Install AMDGPU driver with ROCm

Option 1 (recommended): Install `torch` from official index into your `venv`

pip3 install --pre torch torchvision torchaudio --index-url https://download.pytorch.org/whl/nightly/rocm5.5

Option 2: Download the following prebuilt wheels and install into your `venv`

If somehow the above links become outdated, you can always find latest links here:

https://github.com/evshiron/rocm_lab/releases

Example

The following script is modified from https://github.com/deep-floyd/IF/blob/develop/README.md:

load local models instead of fetching from Hugging Face
resize stage 2 image from 256x256 to 240x240 to avoid HIP out of memory

from diffusers import DiffusionPipeline
from diffusers.utils import pt_to_pil
import torch

# stage 1
stage_1 = DiffusionPipeline.from_pretrained("./IF-I-XL-v1.0", variant="fp16", torch_dtype=torch.float16)
stage_1.enable_model_cpu_offload()

# stage 2
stage_2 = DiffusionPipeline.from_pretrained(
    "./IF-II-L-v1.0", text_encoder=None, variant="fp16", torch_dtype=torch.float16
)
stage_2.enable_model_cpu_offload()

# stage 3
#safety_modules = {"feature_extractor": stage_1.feature_extractor, "safety_checker": stage_1.safety_checker, "watermarker": stage_1.watermarker}
safety_modules = {}
stage_3 = DiffusionPipeline.from_pretrained("./stable-diffusion-x4-upscaler", **safety_modules, torch_dtype=torch.float16)
stage_3.enable_model_cpu_offload()

prompt = 'a photo of a doge holding an AMD graphics card saying "wow such rocm"'

# text embeds
prompt_embeds, negative_embeds = stage_1.encode_prompt(prompt)

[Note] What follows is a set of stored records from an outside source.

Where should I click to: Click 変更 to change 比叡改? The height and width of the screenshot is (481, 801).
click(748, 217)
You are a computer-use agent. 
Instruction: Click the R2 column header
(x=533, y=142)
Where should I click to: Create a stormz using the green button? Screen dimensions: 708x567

generator = torch.manual_seed(0)

# stage 1
image = stage_1(prompt_embeds=prompt_embeds, negative_prompt_embeds=negative_embeds, generator=generator, output_type="pt").images
pt_to_pil(image)[0].save("./if_stage_I.png")

# stage 2
image = stage_2(
    image=image, prompt_embeds=prompt_embeds, negative_prompt_embeds=negative_embeds, generator=generator, output_type="pt"
).images
pt_to_pil(image)[0].save("./if_stage_II.png")

pil_image = pt_to_pil(image)[0].resize((240, 240))

# stage 3
image = stage_3(prompt=prompt, image=pil_image, generator=generator, noise_level=100).images
image[0].save("./if_stage_III.png")

Performance

Stage 1: 100/100 [02:01<00:00, 1.21s/it]
Stage 2: 50/50 [00:31<00:00, 1.57it/s]
Stage 3: 75/75 [00:09<00:00, 7.71it/s]

Showcases

images/showcase/if_stage_I.png

images/showcase/if_stage_II.png

images/showcase/if_stage_III.png

Conclusion

After installing our pre-built PyTorch, we were able to successfully run the three-step example script of deep-floyd/IF on RX 7900 XTX.

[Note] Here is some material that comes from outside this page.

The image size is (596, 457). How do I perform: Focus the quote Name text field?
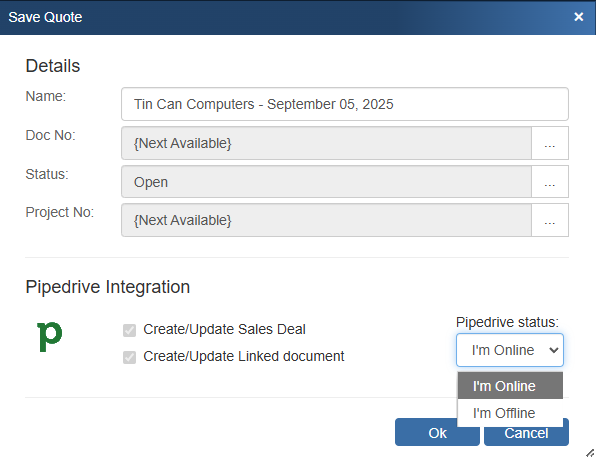pyautogui.click(x=345, y=104)
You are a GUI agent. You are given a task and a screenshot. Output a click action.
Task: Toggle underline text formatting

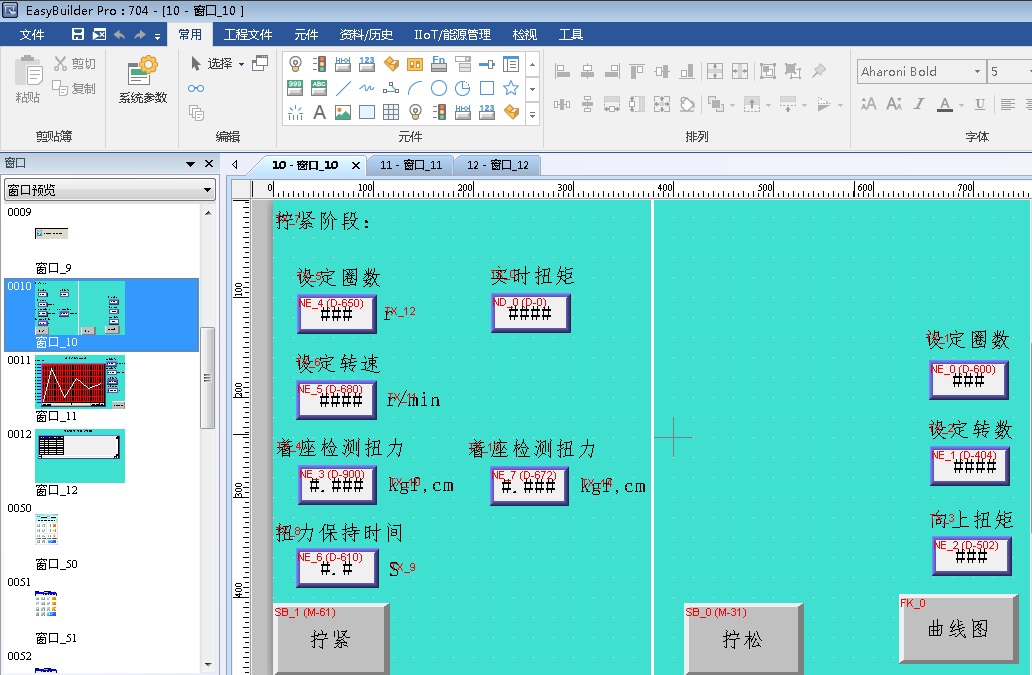(980, 104)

However, we also found that there is still some gap in the memory management of ROCm devices compared to CUDA devices that can use xFormers, which requires some compromise on image size.

Hopefully, deep-floyd/IF will be integrated into existing Stable Diffusion solutions and employ technologies like attention optimization and tiled VAE, which should further unleash its power.